Saturday, December 1, 2007
In Exile
Australia, my Australia, should e’er it be my lot
To live in distant exile in lands that love thee not,
Through all the days that follow the dreary yearning years
The music of thy medodies will echo in my ears,
The voice of bushlands whispering, the glipse of moss-strewn dell,
The flowers on thy mountain side, more dear than asphodel,
The bowers of fern and heather by which the springtime waits
And sets her myriad gems ashine within thy wave-washed gates,
The flashing fire of wattle trees in league-long rows will rise,
The glory of thy hill and plain will spring tp cheer my eyes,
Their rosaries of blossom, the insense of its fire,
The perfume of its yellow beads, the breath of my desire.

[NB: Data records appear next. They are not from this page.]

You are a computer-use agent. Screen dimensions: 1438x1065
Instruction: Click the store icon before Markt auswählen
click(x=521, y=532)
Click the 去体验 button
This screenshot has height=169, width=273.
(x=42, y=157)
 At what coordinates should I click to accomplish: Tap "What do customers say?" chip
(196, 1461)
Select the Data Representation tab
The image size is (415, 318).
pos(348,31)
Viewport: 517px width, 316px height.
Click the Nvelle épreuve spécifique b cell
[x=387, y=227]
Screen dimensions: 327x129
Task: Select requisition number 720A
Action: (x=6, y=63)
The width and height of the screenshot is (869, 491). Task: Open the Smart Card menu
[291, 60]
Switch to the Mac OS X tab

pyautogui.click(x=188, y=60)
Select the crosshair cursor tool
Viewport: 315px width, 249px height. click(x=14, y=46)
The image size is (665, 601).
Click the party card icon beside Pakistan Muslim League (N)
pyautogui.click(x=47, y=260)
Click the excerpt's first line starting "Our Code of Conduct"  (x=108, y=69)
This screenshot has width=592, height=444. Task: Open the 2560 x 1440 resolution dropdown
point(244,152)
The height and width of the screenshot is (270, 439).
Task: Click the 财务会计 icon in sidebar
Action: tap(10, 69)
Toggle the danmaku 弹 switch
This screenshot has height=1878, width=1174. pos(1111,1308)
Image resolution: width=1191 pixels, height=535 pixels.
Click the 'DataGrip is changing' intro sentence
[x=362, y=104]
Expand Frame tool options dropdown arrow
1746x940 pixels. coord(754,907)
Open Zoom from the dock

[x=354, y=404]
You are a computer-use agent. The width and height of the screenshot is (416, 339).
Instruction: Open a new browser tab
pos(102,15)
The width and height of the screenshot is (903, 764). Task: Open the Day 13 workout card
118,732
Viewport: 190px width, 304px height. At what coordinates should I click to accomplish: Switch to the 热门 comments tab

September o’er your kindly face will strew the gifts of spring
With sweet boronia scent and flower and wild clematis fling
With lavish hand. On sunlit slopes the trembling dew-kissed leves
Will steal the tints from sunset clouds and red gold from the sheaves;
Will fill your ears with melodies and twittering songs of birds,
Soft rippling of the water pools where drink the milking herds.
Ah, I will see thee forever, September at its best,
Thy songs and melodies of spring in flowery verdure drest,
O keep thy kiss, my country, thy smiling mother face,
For those who love and leave thee and find no better place,
For those in distant exile who dare the hand of Fate,
To keep thy well-loved honour and homes inviolate.
I ask no more, Australia, my dear loved native isle,
Than this my longing hallows, the welcoming of thy smile.